** BEGIN Data section **

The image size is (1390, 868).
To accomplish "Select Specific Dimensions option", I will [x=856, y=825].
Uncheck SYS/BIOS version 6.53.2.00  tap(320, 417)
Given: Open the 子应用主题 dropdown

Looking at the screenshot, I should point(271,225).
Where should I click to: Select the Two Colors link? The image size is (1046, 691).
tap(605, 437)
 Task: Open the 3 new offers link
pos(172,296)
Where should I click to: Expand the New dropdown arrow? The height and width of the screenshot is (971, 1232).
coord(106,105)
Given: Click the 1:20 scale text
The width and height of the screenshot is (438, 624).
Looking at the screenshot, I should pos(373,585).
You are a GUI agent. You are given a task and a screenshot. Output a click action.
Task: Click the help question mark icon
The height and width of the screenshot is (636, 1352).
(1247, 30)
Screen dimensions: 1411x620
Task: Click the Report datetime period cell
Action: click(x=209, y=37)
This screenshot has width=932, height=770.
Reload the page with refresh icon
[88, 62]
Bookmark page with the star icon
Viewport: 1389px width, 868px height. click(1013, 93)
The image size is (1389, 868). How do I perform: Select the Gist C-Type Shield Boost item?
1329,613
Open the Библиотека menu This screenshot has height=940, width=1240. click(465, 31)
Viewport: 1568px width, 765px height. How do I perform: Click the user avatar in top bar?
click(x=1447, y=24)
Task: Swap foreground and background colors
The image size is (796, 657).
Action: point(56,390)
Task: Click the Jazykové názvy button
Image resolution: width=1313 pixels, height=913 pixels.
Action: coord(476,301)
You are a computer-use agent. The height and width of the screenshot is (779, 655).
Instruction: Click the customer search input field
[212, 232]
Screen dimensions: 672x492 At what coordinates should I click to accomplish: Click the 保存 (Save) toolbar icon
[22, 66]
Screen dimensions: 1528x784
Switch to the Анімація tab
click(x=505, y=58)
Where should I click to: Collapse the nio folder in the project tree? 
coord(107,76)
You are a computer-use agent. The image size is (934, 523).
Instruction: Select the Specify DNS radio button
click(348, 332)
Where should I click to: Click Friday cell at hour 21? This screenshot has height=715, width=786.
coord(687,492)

** END Data section **

• **Task instructions**:
Present every line of the entries above as a numbered list, omitting any blank lines.

• **Result of the task**:
1. The image size is (1390, 868).
2. To accomplish "Select Specific Dimensions option", I will [x=856, y=825].
3. Uncheck SYS/BIOS version 6.53.2.00  tap(320, 417)
4. Given: Open the 子应用主题 dropdown
5. Looking at the screenshot, I should point(271,225).
6. Where should I click to: Select the Two Colors link? The image size is (1046, 691).
7. tap(605, 437)
8.  Task: Open the 3 new offers link
9. pos(172,296)
10. Where should I click to: Expand the New dropdown arrow? The height and width of the screenshot is (971, 1232).
11. coord(106,105)
12. Given: Click the 1:20 scale text
13. The width and height of the screenshot is (438, 624).
14. Looking at the screenshot, I should pos(373,585).
15. You are a GUI agent. You are given a task and a screenshot. Output a click action.
16. Task: Click the help question mark icon
17. The height and width of the screenshot is (636, 1352).
18. (1247, 30)
19. Screen dimensions: 1411x620
20. Task: Click the Report datetime period cell
21. Action: click(x=209, y=37)
22. This screenshot has width=932, height=770.
23. Reload the page with refresh icon
24. [88, 62]
25. Bookmark page with the star icon
26. Viewport: 1389px width, 868px height. click(1013, 93)
27. The image size is (1389, 868). How do I perform: Select the Gist C-Type Shield Boost item?
28. 1329,613
29. Open the Библиотека menu This screenshot has height=940, width=1240. click(465, 31)
30. Viewport: 1568px width, 765px height. How do I perform: Click the user avatar in top bar?
31. click(x=1447, y=24)
32. Task: Swap foreground and background colors
33. The image size is (796, 657).
34. Action: point(56,390)
35. Task: Click the Jazykové názvy button
36. Image resolution: width=1313 pixels, height=913 pixels.
37. Action: coord(476,301)
38. You are a computer-use agent. The height and width of the screenshot is (779, 655).
39. Instruction: Click the customer search input field
40. [212, 232]
41. Screen dimensions: 672x492 At what coordinates should I click to accomplish: Click the 保存 (Save) toolbar icon
42. [22, 66]
43. Screen dimensions: 1528x784
44. Switch to the Анімація tab
45. click(x=505, y=58)
46. Where should I click to: Collapse the nio folder in the project tree? 
47. coord(107,76)
48. You are a computer-use agent. The image size is (934, 523).
49. Instruction: Select the Specify DNS radio button
50. click(348, 332)
51. Where should I click to: Click Friday cell at hour 21? This screenshot has height=715, width=786.
52. coord(687,492)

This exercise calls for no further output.